Similar to the pharmaceutical market, the medical device market in Colombia has traditionally been high-priced. The industry relies predominantly on imports, which have grown consistently in the past few years. In the 12 months leading up to November 2013, imports grew at a rate of 8.9%, reaching $935.4m. The vast majority – around one-third – of medical devices in the country are imported from the US followed by China, which is quickly increasing its market share, and Japan and Mexico.

The country’s need and aim to modernise public health facilities, coupled with the private sector’s dynamism, in particular in medical tourism, is expected to continue to fuel growth in the medical devices segment for a number of years to come.

Health Panorama

In the two decades since the current health structure was implemented, Colombia has undergone key demographic and epidemiological changes. According to the UN Development Programme, in 2012 average life expectancy stood at 73.9 years, higher than Brazil (73.8), and an improvement on 1990 (68 years). The under-five mortality rate per 1000 live births, meanwhile, was calculated at 18 by the WHO in 2011, above the regional rate of 16. In 1990 this figure was 49.

The majority of conditions being treated are no longer infectious diseases, but chronic conditions and lifestyle diseases, such as diabetes and some types of cancer. Recently the country has also suffered from a high incidence of dengue fever, a virus transmitted through mosquito bites. According to MinSalud, in Q1 2014 alone 14,000 cases were reported.

With an ageing population and lower mortality rates, the disease burden has increased considerably, and with it, health care costs. Financial and capacity shortages have prevented a further shift towards a more preventive health care model. However, there are signs that prevention is getting a bigger emphasis. In 2013 Colombia received a programmatic policy-based loan for $250m from the International Development Bank to support measures for the adoption of a model that emphasises prevention as well as transparency in the use of resources. As financial and capacity pressures are alleviated, more preventive measures should be expected.

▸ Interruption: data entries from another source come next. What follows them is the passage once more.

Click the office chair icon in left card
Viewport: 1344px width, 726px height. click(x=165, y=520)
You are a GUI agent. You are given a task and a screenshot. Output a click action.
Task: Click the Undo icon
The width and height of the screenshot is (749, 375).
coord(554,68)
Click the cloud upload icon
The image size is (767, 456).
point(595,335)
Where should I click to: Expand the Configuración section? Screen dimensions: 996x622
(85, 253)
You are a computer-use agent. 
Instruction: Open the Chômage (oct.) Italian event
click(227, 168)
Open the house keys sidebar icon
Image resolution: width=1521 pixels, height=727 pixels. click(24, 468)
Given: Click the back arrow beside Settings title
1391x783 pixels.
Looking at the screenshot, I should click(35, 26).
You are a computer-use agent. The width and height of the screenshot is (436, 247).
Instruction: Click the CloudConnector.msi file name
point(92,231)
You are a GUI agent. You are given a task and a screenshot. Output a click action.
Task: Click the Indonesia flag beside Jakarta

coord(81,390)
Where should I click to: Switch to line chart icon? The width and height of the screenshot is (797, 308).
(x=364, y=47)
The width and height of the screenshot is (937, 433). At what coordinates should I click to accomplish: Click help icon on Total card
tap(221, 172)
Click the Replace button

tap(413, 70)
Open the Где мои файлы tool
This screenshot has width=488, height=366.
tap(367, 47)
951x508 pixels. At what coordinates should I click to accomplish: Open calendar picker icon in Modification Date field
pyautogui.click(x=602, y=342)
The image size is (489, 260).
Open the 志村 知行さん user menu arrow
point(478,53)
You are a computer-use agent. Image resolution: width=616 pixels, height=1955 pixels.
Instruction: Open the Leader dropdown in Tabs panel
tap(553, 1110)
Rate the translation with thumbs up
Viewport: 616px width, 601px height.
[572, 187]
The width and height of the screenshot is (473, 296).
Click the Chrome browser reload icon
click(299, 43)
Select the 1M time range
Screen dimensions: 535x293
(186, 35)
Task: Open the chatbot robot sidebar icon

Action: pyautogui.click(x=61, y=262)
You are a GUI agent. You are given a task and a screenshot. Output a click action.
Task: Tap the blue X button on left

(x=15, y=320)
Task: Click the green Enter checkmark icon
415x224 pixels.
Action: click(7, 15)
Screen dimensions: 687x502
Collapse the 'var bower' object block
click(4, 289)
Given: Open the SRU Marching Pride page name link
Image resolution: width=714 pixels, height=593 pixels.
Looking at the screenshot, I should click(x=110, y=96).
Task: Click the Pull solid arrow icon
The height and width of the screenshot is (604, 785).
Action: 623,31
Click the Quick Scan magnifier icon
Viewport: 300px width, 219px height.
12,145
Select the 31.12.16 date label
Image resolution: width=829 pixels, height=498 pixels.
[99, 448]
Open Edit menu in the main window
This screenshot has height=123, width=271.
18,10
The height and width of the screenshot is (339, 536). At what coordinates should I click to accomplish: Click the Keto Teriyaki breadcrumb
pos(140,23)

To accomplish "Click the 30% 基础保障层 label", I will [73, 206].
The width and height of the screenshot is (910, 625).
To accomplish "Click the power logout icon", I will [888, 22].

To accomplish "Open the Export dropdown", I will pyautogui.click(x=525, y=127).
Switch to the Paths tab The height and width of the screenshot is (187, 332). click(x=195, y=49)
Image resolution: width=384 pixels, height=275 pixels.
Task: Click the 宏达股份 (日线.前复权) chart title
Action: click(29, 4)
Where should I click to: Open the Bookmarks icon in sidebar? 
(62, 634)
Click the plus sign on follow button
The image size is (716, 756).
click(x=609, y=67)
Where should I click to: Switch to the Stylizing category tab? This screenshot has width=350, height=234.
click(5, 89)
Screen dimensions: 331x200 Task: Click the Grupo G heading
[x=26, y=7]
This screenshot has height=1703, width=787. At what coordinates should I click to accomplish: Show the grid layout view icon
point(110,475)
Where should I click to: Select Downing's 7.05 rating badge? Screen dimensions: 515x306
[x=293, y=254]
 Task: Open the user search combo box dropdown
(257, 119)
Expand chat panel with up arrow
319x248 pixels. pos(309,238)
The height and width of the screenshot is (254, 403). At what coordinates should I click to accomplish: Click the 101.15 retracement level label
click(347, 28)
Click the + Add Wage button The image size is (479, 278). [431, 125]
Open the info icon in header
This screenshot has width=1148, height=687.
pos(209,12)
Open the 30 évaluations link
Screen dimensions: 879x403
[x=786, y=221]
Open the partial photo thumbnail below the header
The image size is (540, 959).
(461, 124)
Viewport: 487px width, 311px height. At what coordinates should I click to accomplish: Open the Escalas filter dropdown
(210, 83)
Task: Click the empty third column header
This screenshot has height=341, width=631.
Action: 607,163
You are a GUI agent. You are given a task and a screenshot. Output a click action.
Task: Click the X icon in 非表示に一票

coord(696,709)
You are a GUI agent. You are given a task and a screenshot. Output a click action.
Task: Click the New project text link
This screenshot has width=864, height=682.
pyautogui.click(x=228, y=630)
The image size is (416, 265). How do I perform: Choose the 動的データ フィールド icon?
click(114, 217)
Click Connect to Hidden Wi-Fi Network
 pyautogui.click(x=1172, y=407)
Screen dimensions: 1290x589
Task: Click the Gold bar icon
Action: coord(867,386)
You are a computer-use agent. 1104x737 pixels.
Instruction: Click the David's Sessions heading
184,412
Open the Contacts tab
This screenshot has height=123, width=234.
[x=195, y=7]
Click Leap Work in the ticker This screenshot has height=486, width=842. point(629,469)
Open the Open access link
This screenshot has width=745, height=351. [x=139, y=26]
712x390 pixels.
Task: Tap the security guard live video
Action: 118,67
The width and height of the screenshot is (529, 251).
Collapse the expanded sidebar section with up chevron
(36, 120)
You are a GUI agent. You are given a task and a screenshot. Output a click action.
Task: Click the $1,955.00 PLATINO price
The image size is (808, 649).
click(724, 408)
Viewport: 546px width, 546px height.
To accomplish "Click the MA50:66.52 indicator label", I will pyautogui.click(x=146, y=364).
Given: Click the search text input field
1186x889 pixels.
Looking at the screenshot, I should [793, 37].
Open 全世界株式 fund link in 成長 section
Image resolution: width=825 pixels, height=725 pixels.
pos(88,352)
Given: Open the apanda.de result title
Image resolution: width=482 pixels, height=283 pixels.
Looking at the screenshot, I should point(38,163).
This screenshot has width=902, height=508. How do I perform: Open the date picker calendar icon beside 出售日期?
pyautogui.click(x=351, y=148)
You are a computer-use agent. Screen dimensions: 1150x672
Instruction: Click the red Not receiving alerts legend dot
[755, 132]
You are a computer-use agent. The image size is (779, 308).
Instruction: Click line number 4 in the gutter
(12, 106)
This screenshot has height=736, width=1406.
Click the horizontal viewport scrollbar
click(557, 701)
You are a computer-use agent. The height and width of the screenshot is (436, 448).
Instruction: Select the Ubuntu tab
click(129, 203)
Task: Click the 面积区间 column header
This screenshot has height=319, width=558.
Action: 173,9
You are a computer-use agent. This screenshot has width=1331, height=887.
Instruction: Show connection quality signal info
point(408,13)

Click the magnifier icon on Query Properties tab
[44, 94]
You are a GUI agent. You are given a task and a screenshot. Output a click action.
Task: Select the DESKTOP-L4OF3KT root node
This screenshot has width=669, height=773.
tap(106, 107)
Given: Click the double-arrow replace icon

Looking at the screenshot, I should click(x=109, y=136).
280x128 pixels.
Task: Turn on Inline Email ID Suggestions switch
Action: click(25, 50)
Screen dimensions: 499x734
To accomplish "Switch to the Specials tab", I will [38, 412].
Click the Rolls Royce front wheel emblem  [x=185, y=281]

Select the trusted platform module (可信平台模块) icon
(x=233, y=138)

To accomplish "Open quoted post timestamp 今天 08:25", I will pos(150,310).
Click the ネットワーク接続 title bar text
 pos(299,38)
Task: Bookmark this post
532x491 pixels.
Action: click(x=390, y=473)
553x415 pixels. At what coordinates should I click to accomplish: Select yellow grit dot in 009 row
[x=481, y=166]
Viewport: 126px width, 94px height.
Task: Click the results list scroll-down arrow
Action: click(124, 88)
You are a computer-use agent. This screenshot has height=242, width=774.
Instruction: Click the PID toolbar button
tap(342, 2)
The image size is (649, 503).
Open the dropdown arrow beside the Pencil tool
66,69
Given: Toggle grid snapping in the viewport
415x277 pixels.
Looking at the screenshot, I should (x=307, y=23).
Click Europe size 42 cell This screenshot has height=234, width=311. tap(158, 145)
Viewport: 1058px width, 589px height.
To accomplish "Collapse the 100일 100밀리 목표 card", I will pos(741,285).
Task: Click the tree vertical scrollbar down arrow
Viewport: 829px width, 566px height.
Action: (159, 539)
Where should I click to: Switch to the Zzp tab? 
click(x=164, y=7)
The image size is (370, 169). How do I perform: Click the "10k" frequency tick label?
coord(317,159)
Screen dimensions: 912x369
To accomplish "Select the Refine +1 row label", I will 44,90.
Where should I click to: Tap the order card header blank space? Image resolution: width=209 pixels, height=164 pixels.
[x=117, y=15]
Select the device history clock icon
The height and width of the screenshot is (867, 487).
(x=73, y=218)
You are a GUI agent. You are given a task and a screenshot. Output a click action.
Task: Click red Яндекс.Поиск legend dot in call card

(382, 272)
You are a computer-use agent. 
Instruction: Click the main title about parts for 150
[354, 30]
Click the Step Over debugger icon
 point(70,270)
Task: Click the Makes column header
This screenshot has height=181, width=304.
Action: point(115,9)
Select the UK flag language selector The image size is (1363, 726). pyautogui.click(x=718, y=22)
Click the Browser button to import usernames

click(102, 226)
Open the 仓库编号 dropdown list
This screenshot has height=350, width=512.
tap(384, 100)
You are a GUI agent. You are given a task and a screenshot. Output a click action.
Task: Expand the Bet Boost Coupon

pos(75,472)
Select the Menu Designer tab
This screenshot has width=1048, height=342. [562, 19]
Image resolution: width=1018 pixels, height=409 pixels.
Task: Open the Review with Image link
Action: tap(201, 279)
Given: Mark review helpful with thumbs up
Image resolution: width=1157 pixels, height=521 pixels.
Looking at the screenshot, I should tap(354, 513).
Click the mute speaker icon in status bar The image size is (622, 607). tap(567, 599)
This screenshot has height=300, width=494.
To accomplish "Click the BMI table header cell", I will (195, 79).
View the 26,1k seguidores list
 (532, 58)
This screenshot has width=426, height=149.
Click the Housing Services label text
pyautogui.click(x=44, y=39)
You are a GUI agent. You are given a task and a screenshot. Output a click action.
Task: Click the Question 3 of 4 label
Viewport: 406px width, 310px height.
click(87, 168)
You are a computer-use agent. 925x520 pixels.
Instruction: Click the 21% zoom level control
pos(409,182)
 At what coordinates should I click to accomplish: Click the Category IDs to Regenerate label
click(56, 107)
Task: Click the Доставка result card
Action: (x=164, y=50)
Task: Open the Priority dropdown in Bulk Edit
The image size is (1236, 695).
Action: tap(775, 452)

Two decades of escalating health care costs and only half of the population in the contributory scheme have taken its toll on the local health care system. Boosting the number of Colombians in the contributory scheme goes hand-in-hand with reducing the number of people in the informal economy, a difficult task faced by many Latin American economies. While the impact that the current reform will have in alleviating some of the financial pressure health institutions are facing remains questionable, limiting the role the EPSs have traditionally enjoyed is a step forward towards a more transparent system. As the country moves towards a more efficient model and attempts to curb rising costs, an increase in the number of PPPs is very likely, while the private sector will continue to grow and mature.